Let’s be generous and suppose that the members of the Eanes School Board weren’t keeping an eye on the contents of the District’s Diversity, Equity, and Inclusion (DEI) webpage. Let’s suppose they didn’t notice the contents of the Eanes Resources page. I know that’s hard to accept because the website is the most public and authoritative source for figuring out what’s happening in Eanes on the DEI front. Anyone who wants to know the District’s official position about DEI would check the District DEI webpage—so you’d think the Eanes School-Board members would be checking it, too.
Ok, so maybe School-Board members weren’t originally watching the Resources page. But the moment last year that the Resources page became controversial, we can assume that the School-Board members reviewed it. (If the website was controversial and they didn’t review it, well, that adds a whole other failure-of-fiduciary-duty wrinkle.)
The very entry of the very first tab contained this content: “Whiteness. Socially and politically constructed, whiteness is not simply referring to skin color but is an ideology that reinforces power at the expense of others and strengthens systems of oppression.”
Do you hear how ugly that is?
Whiteness is an ideology.
Whiteness reinforces power at the expense of others.
Whiteness strengthens systems of oppression.
If you use these ideas with white students, you are teaching them that they are guilty of badness just by virtue of the color of their skin.
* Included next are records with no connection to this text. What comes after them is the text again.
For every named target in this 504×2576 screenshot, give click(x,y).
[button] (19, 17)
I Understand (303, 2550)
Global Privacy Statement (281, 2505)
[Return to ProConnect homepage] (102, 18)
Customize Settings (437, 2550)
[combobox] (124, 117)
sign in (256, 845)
If you use these ideas with non-white students, you are teaching them that they are powerless victims of some invisible oppressive system of whiteness. Garbage. Absolute racist garbage.
This is the most perfect and concise expression of the divisive and toxic message at the heart of Critical Race Theory. Who could possibly believe that this ideology could make race relations better? It’s straight-up racism.
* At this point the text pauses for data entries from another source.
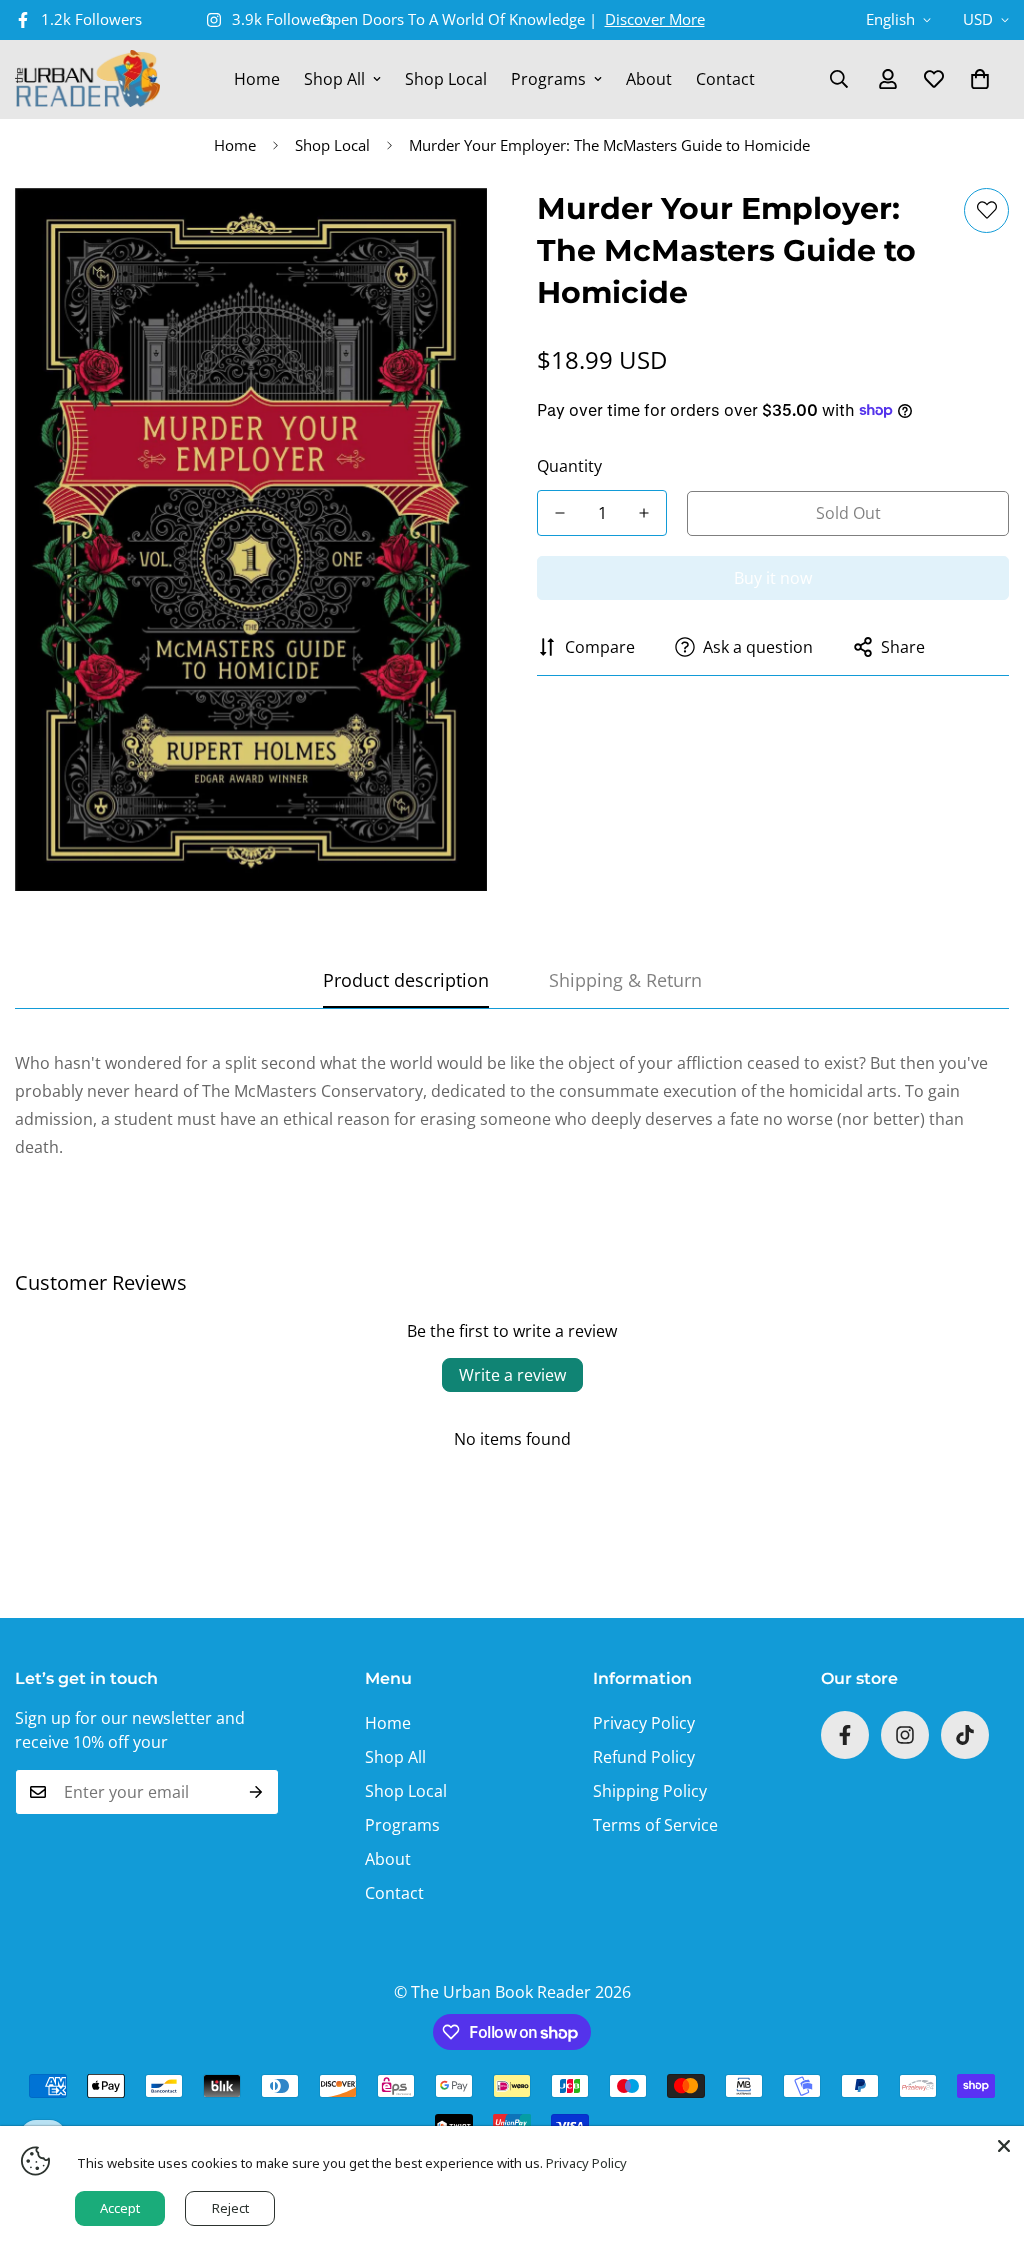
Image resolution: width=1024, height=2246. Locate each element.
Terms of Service (655, 1825)
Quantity (569, 466)
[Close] (1004, 2146)
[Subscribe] (256, 1792)
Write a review (512, 1375)
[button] (980, 79)
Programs (548, 79)
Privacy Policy (644, 1723)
Since racism in any form has no place in Eanes ISD, then why in the name of all things Chaparral was this message recommended by the District?
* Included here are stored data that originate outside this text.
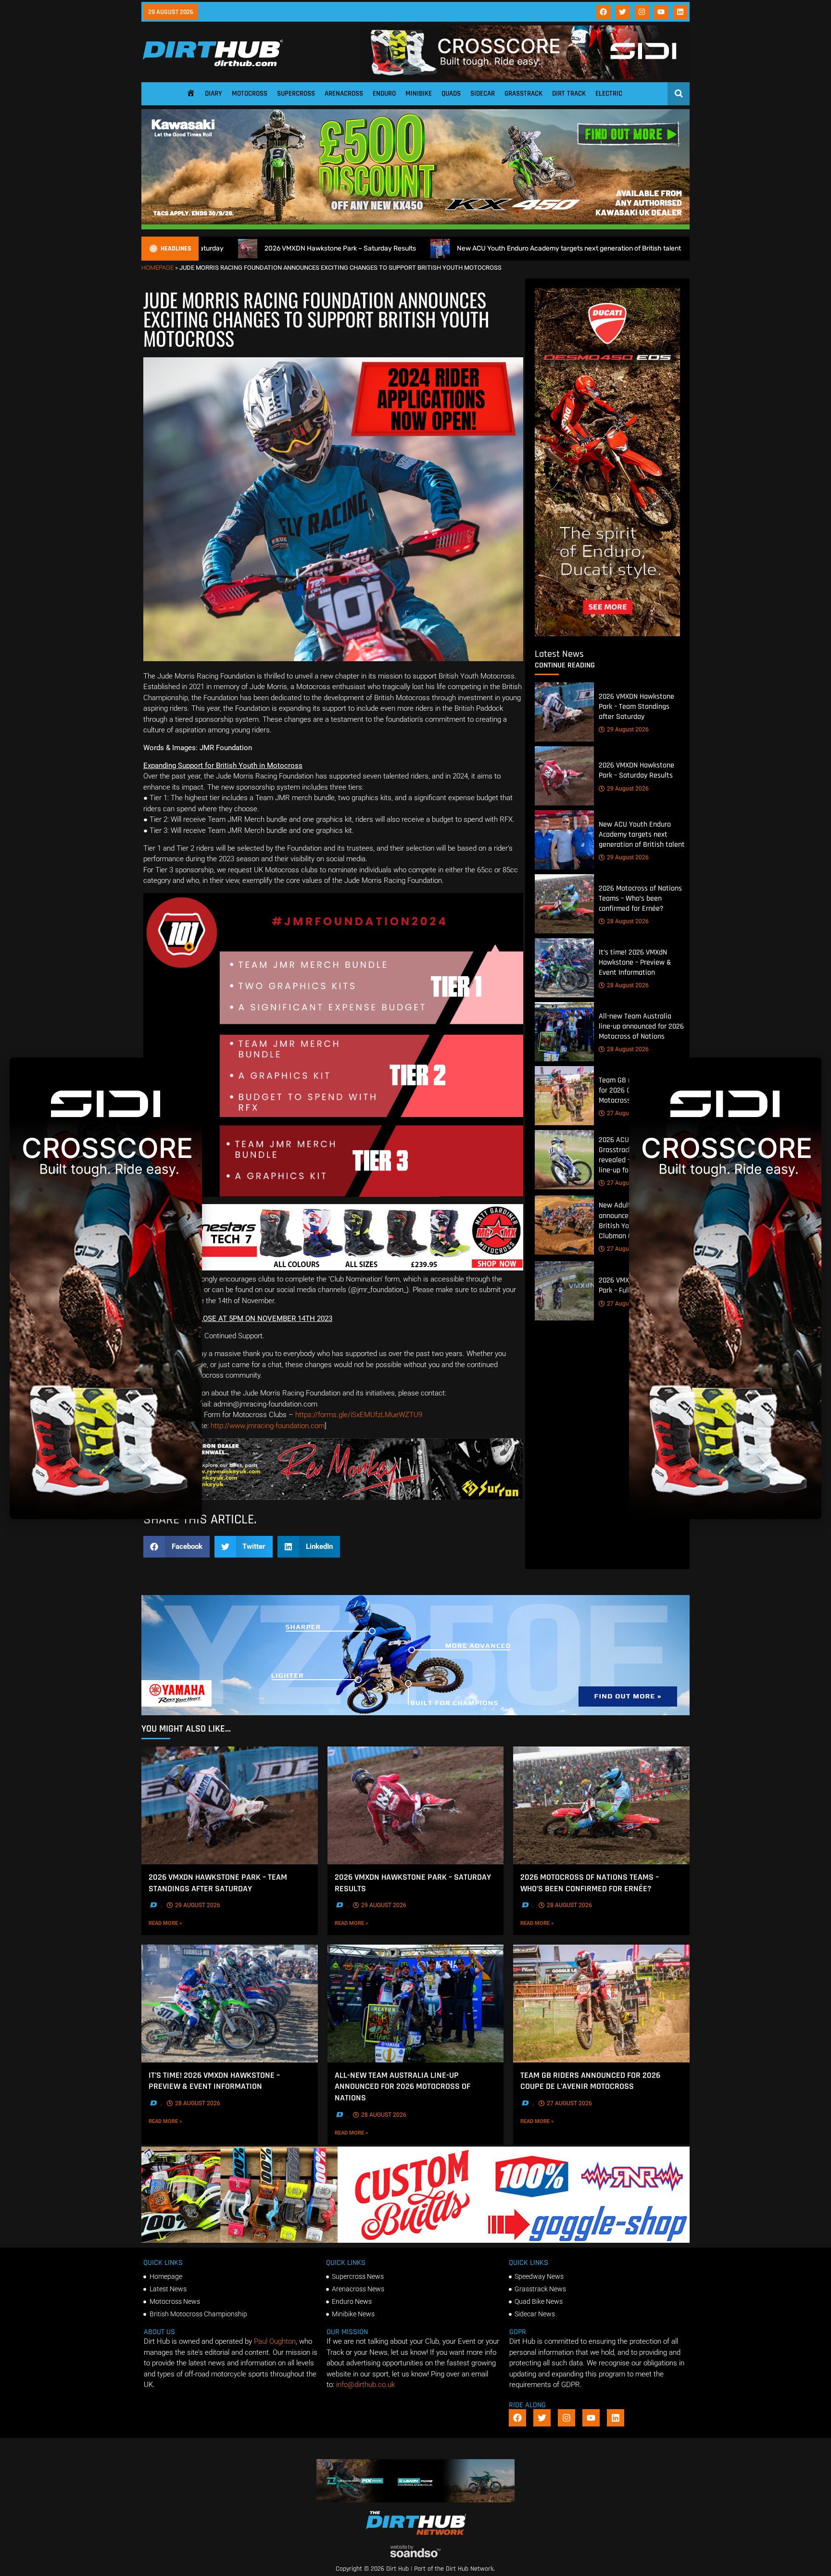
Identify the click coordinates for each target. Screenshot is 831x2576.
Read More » (181, 1923)
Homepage (157, 267)
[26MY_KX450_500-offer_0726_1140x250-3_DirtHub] (415, 227)
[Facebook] (603, 12)
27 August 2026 (628, 1113)
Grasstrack (523, 93)
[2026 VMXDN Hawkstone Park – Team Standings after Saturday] (564, 711)
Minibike (418, 93)
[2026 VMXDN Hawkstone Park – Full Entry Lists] (564, 1290)
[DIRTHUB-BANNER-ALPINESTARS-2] (333, 1268)
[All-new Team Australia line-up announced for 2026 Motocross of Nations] (564, 1031)
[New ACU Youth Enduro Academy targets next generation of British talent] (564, 839)
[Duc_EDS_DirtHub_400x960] (607, 633)
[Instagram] (642, 12)
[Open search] (679, 93)
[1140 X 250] (415, 1713)
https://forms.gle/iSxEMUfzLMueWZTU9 (358, 1414)
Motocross (249, 93)
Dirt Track (569, 93)
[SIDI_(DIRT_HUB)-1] (525, 77)
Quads (451, 93)
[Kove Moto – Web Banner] (415, 2500)
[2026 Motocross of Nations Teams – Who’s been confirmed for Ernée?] (564, 903)
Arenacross (344, 93)
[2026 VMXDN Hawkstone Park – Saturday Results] (564, 775)
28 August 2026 (628, 921)
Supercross (296, 93)
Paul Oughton (275, 2341)
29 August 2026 (628, 729)
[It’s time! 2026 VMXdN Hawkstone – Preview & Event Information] (564, 967)
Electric (608, 93)
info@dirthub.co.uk (365, 2384)
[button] (176, 1547)
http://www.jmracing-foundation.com (268, 1425)
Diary (213, 93)
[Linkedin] (680, 12)
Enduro (384, 93)
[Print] (333, 1497)
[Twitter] (623, 12)
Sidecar (482, 93)
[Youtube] (661, 12)
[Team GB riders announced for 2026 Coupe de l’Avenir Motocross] (564, 1095)
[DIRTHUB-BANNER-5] (415, 2240)
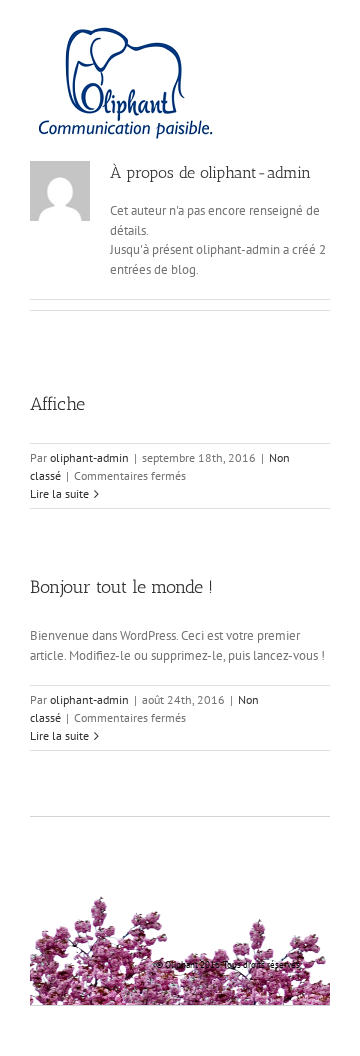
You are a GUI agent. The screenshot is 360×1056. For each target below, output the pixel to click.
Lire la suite (59, 493)
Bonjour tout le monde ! (121, 587)
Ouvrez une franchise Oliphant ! (164, 879)
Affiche (57, 404)
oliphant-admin (89, 457)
If I were an Eanes School-Board member and I found this link on an officially sanctioned list of resources on a website that has my imprimatur stamped on it, then I would break my ankle getting to the phone as fast as I could to call whoever made this list:
Get this racist trash off the EISD website. I will not have my name associated with it. Period.
Is that what the School-Board members did? Did they demand this racist resource (and all the others) be removed from the District website?
No, they did not. Instead, they spent a year defending and ignoring it. They spent a year demonizing the parents who wanted it removed. They spent a year acting holier-than-thou and feigning ignorance. And with the deepest hypocrisy and irony, they spent a year patting themselves on the back for their virtuous commitment to increasing inclusivity and belonging.
They spent a year endorsing a blatant message of racism.